Perhaps its my affinity for beer I can’t see through. But when I read “Belgian Black Ale” I was sold. Someday, if I ever go to Belgium the country, I am going to get so wildly drunk on Belgian beer that I may forget I was ever there. Of course, with the way internationalization goes these days, Belgium is probably full of Budweiser and Coors. Then I’ll just drink milk and wonder why Belgian beer only tastes good in America.

Sunshine Wheat, happiness in a glass

Rating
Posted by Frosty on September 2nd, 2007

Sunshine WheatI can now add another in my quest to review all the brews from this generation’s best brewery, New Belgium. This time I had a six pack of something that can only be described as Happiness in a glass. It was like drinking sunshine. Sunshine Wheat to be exact. And very appropriately named. It was light, refreshing, a hint of fruitiness, and if such a thing can be said … it tasted … cold. If you like wheat beers that are light enough to please the pilsner crowd, start guzzling now. As the three recent empties in the picture can attest to, you’ll drink them fast. Too fast, the throbbing in my head might say…

Old Market Pub: Hop-On

Rating
Posted by skylark on August 19th, 2007

Old Market Pub, is a family-friendly favorite. They brew their beer on-site and have a good selection from Kölsch to Porters. They have great burgers, pasta, and pizza. Along with pool, big screen tv, and shuffle board, all nestled in Garden Home, they got some great beers.
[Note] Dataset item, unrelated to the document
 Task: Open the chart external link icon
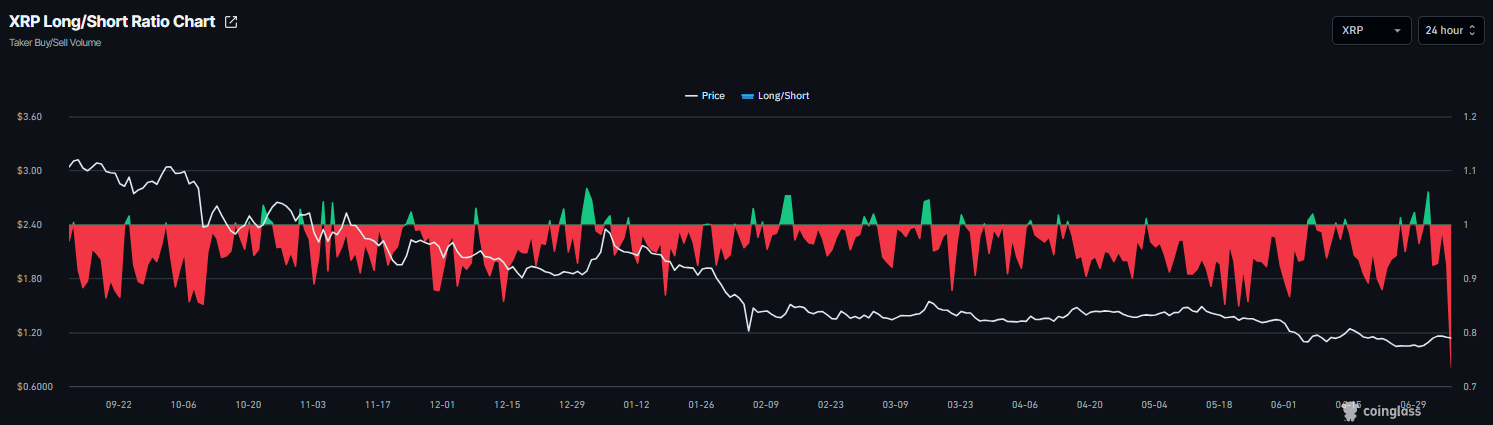coord(231,22)
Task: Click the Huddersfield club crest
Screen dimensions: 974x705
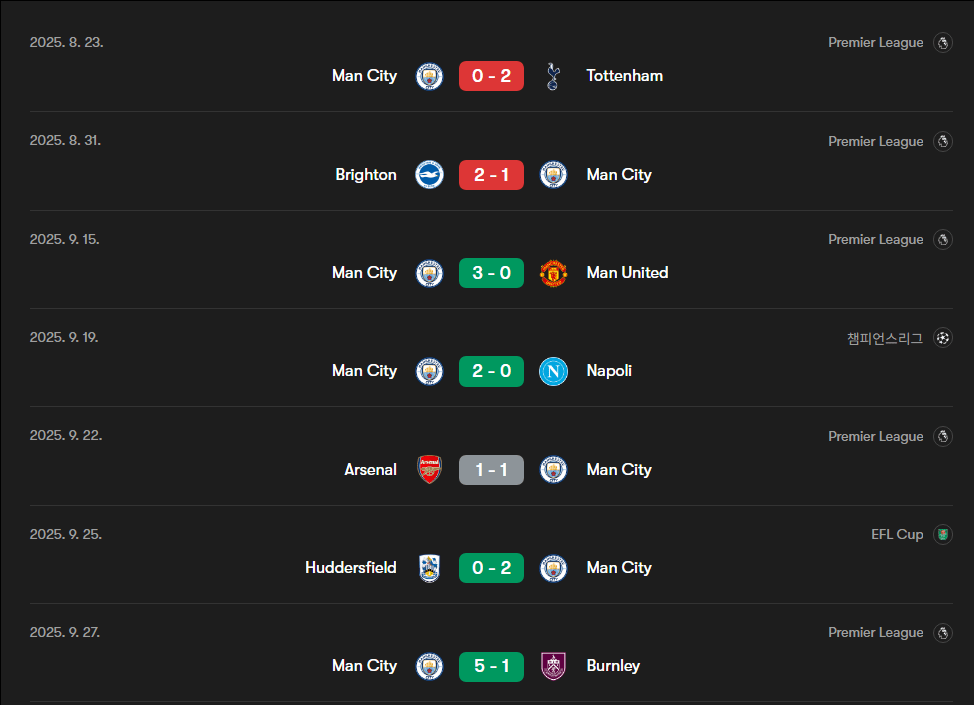Action: [x=429, y=568]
I’ve tried a few of their varied selection, many of which are not always available, but their Hop On Imperial IPA is delicious. A lot of IPAs try to out-hop the competition at the cost of drinkability. Hop On delivers that satisfying hoppiness but with a long, smooth taste. It had an effervescent finish that tickled the nose and made me want to pick the glass up and take another drink right away.

On the beer menu under Hop-O, it says, “Ted Dignan, regular, wife will not allow him to drink on weekdays.” After two, I can see why. Lots of gravity.

Black like my beer - Xingu Black Beer

Rating
Posted by Frosty on July 23rd, 2007

xinguI guess I just have a special affection for beers that you can’t see through. While no Blackened Voodoo, it makes a decent substitute. It has that indescribable yummy dark flavor, without a single hint of cheek smash or “lets call it chocolate” twang (yeah you heard me Bison Chocolate Stout). Its good, and I basically have nothing but good to say about how yummy this tastes.

Sadly, since its from Brazil (how the hell do you pronounce that name anyway), you won’t be able to get a six pack for less that 10-12 bucks. Plus, I guess they don’t have good glass in Brazil, since this bottle had the weight and consistency of that sugar glass they use in the movies. If they weren’t so damn pricey, I may have had a few more and drunkily tested to see if it broke over my head. Thank you Market of Choice, for making this too expensive to hurt myself.